I research beforehand and decide on which joint to go to, primarily based on reviews. It is not foolproof, I must admit – but on average, that approach has burned me less number of times than simply walking into restaurants randomly.

So, I went to this cafe the other day; the reviews were decent. I placed an order before I had my ass touch the chair.

They filled in water at my table right away – check

They took little time to serve coffee and snacks – check.

The waiter came to check everything was good with my food – check

The coffee and food were good quality – check

Ambiance – check.

I was a happy camper – out and out. We had a great long chat – my friend and I. I also took that as a good sign, especially considering the depth of the conversation we had. 

I say so because I have been known not to be able to manage anything, even close to that, on an empty stomach. Things were working out nicely.

All that drinking and eating and chatting for two long hours was bound to lead to nature’s call. So naturally, I asked the waitress where the restrooms were. 

What followed was a series of seemingly complicated instructions. I only registered the words – lock, code, basement, elevators, and hallway. I felt stupid asking her twice. So I set out on a hero’s journey – how difficult could it be?

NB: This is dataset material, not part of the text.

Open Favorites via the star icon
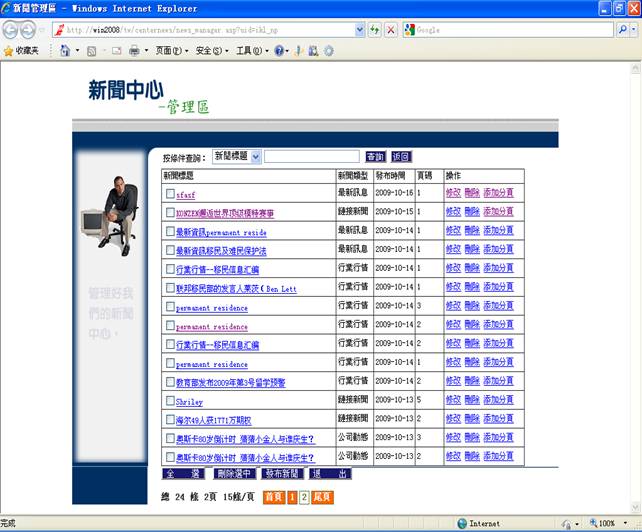The image size is (642, 532). (x=9, y=50)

The first thing I did was go close to the elevators. Only because that’s the first thing I saw from the list of words that I could register. 

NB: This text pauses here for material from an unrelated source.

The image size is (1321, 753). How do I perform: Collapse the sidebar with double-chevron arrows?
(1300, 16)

Then I looked around to see if a door or a hallway could take me to one. Serendipitously, the hallway ended at the door. And good for me, it was not locked. So I open it and find a flight of stairs down. 

The word basement came to mind. I walk down the flight of stairs and find another door. I open it, and bam! Janitor’s closet!

Wasted effort, I thought to myself and seeing that I have reached a dead end, I had no choice but to walk back up.

The idea of going up the flight of stairs to look for another door was daunting, having already established my top-notch listening/navigation skillsGoing back and asking the waitress would expose how stupid I was to the waitress and my date. So, that was not an option. 

The only other option is to clear the payment and run, like Forrest Gump, back to my apartment…where the washroom door is NOT LOCKED to a code.